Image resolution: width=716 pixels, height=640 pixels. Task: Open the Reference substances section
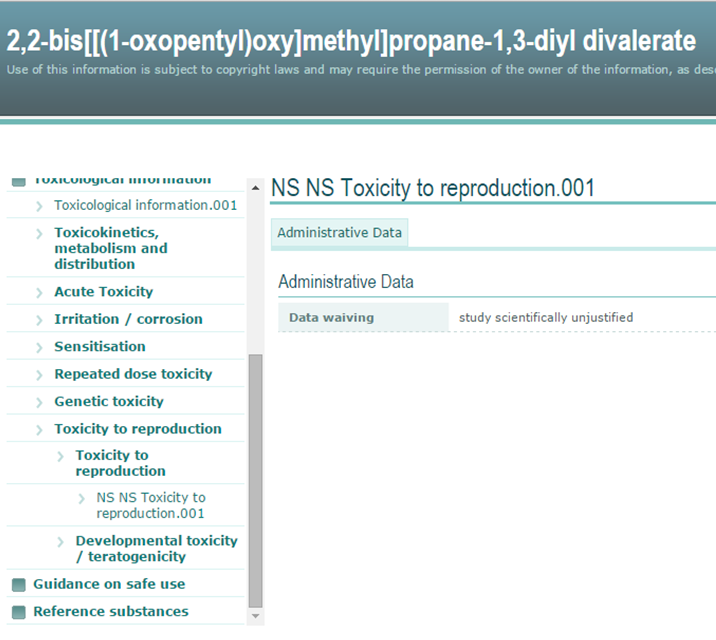(110, 611)
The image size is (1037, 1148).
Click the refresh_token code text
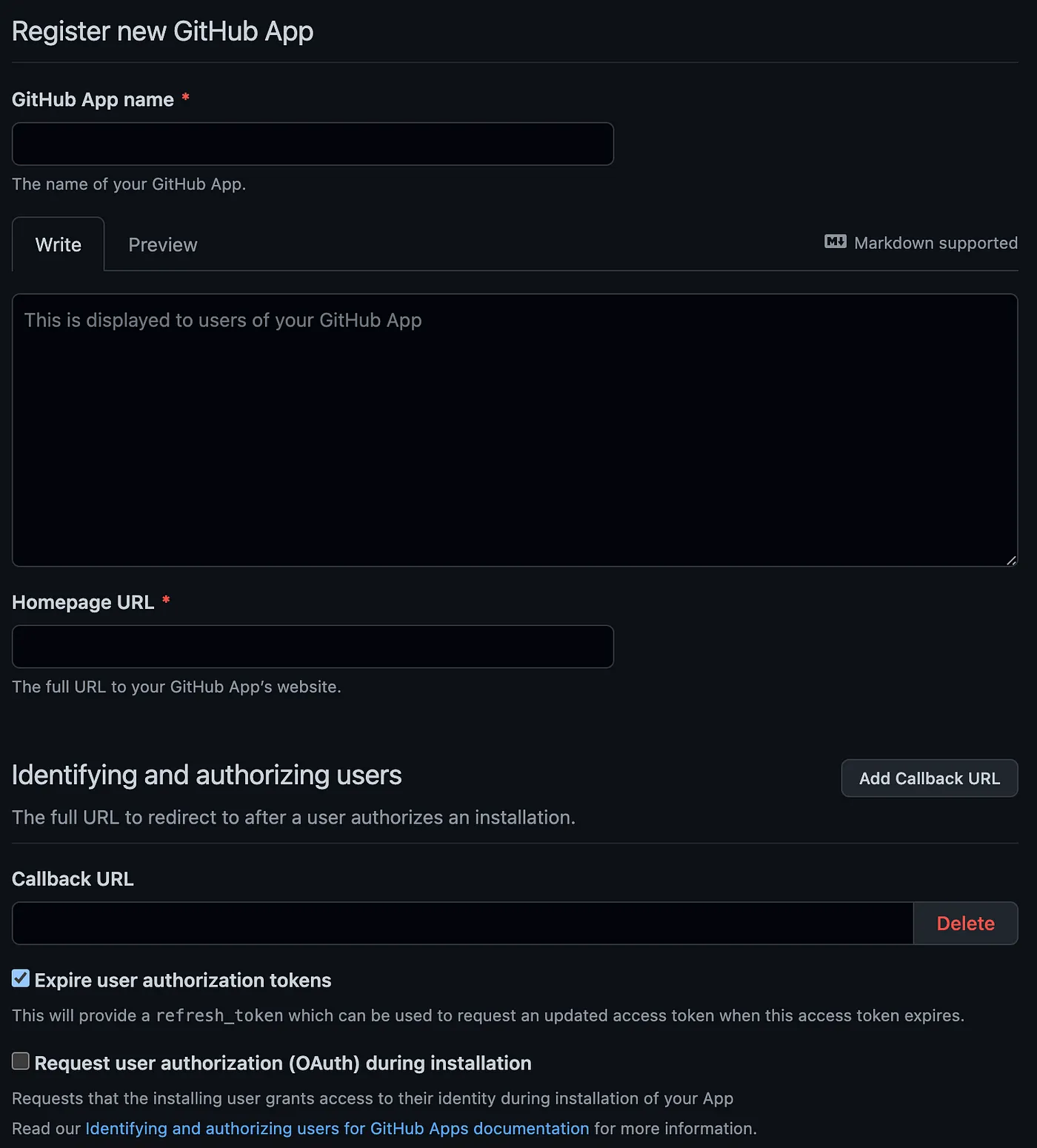click(219, 1016)
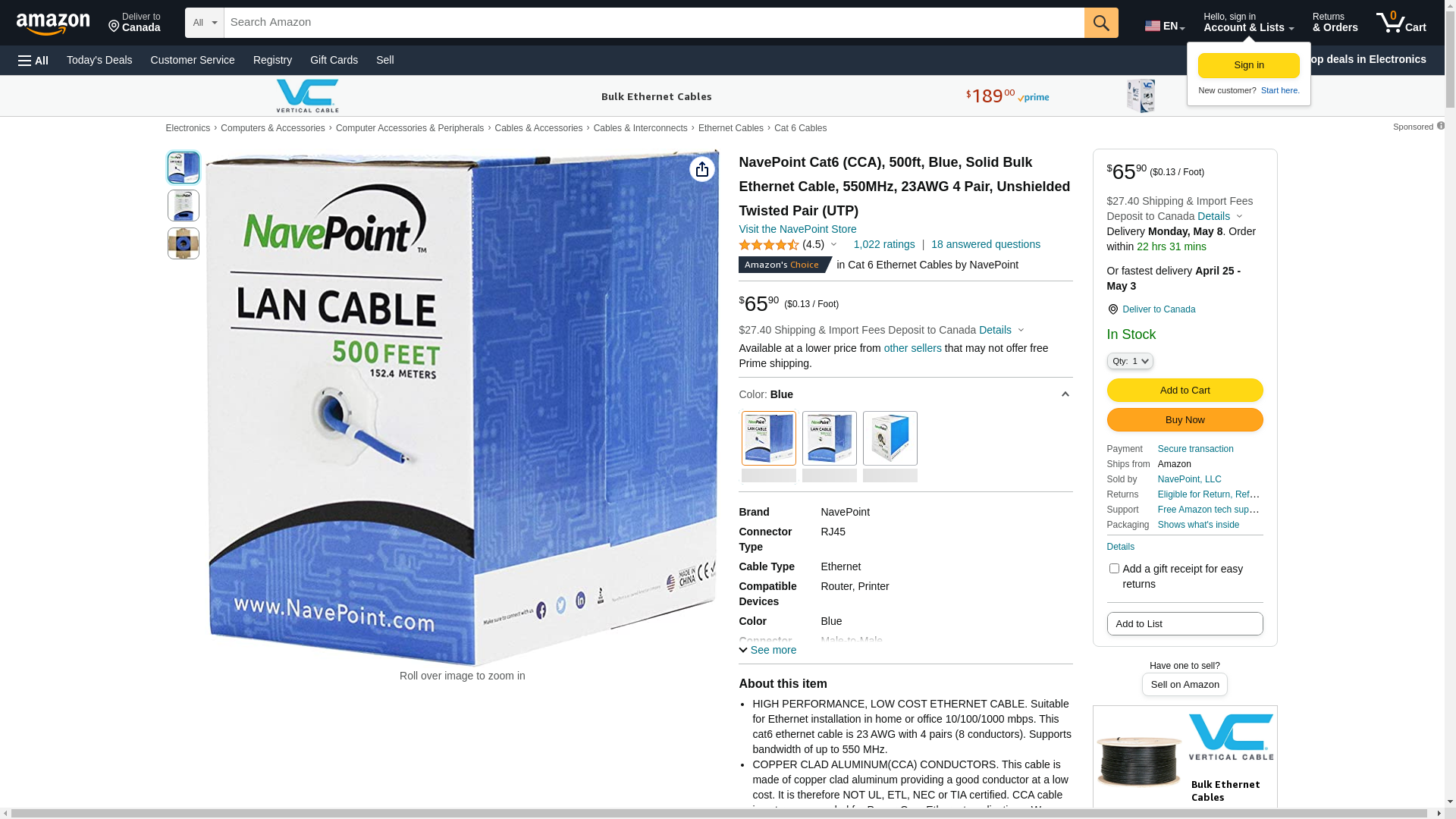Select the second product thumbnail image
The height and width of the screenshot is (819, 1456).
(184, 206)
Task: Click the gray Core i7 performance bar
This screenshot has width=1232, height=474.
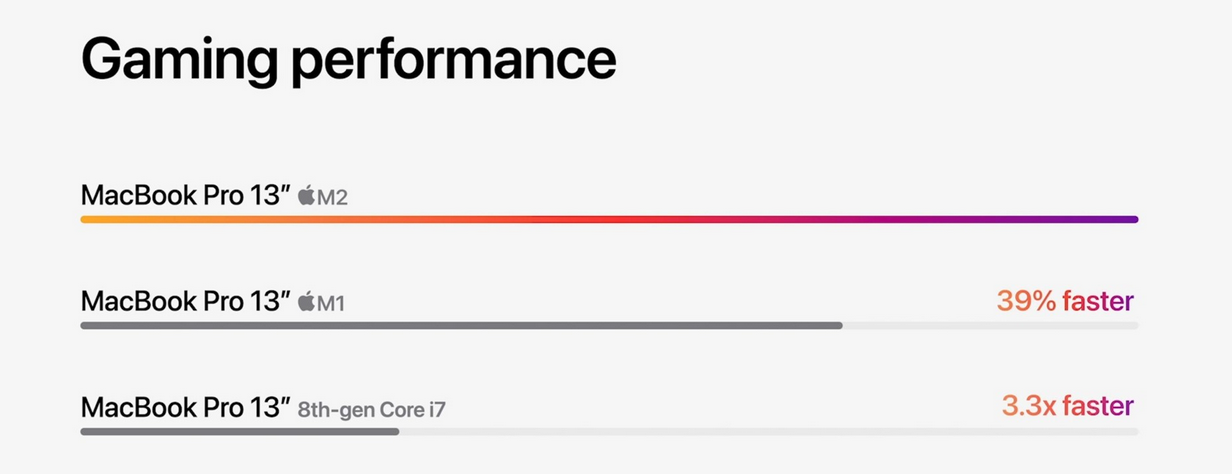Action: (x=240, y=431)
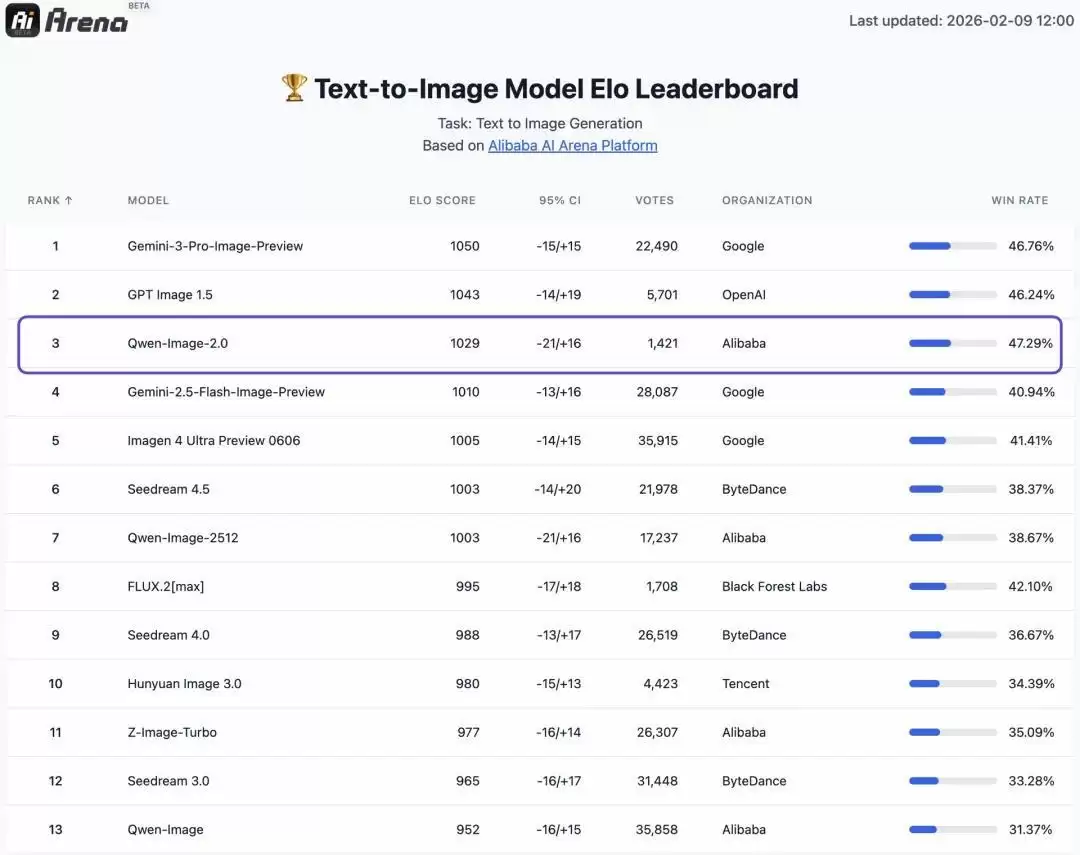Screen dimensions: 1080x855
Task: Select the FLUX.2[max] row
Action: click(x=540, y=586)
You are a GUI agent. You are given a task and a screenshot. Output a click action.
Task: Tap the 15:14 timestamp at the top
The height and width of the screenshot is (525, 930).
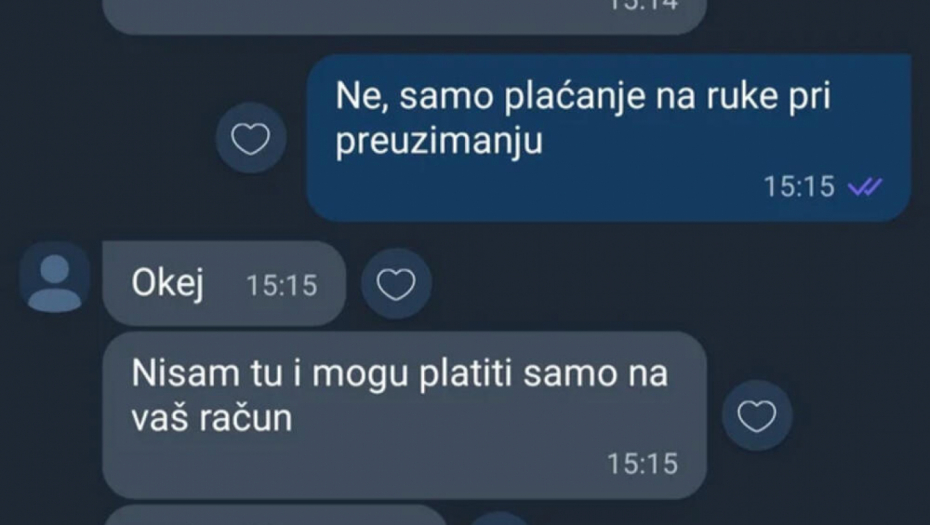point(643,5)
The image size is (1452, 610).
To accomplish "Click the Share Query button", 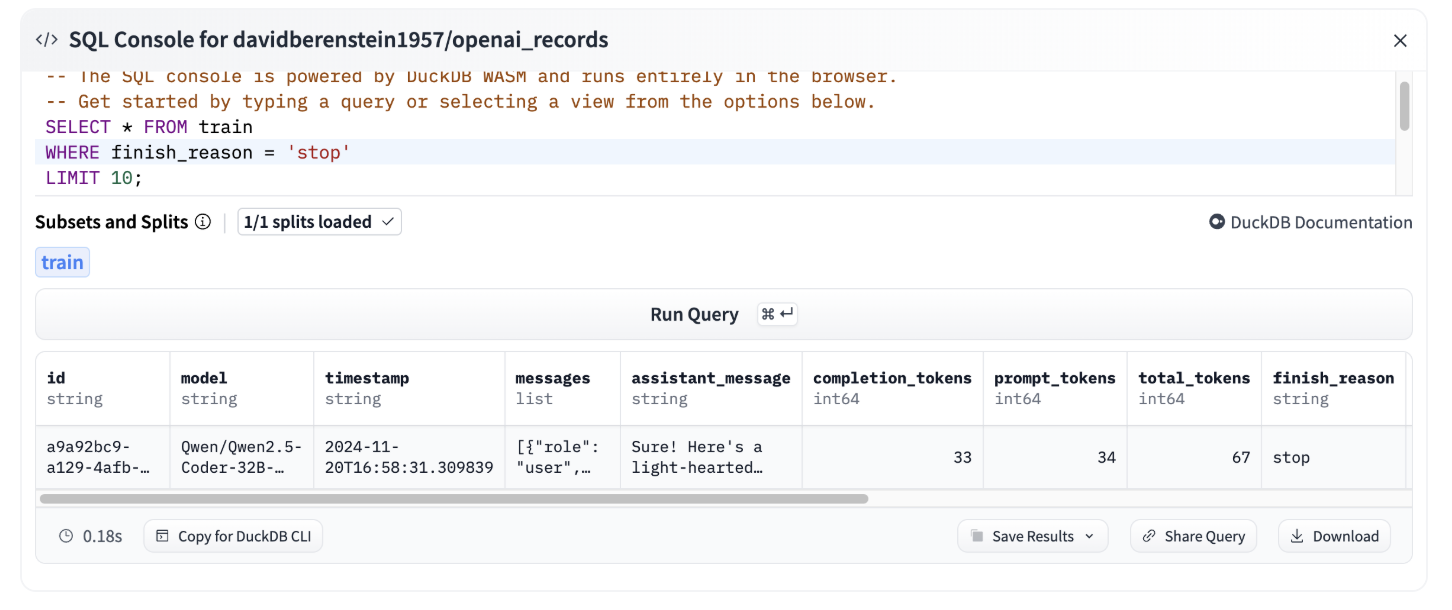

## The task:
Copy, from the lines above, each one that holds "size".

## Finished exercise:
The image size is (1037, 1148).
The image size is (1452, 610).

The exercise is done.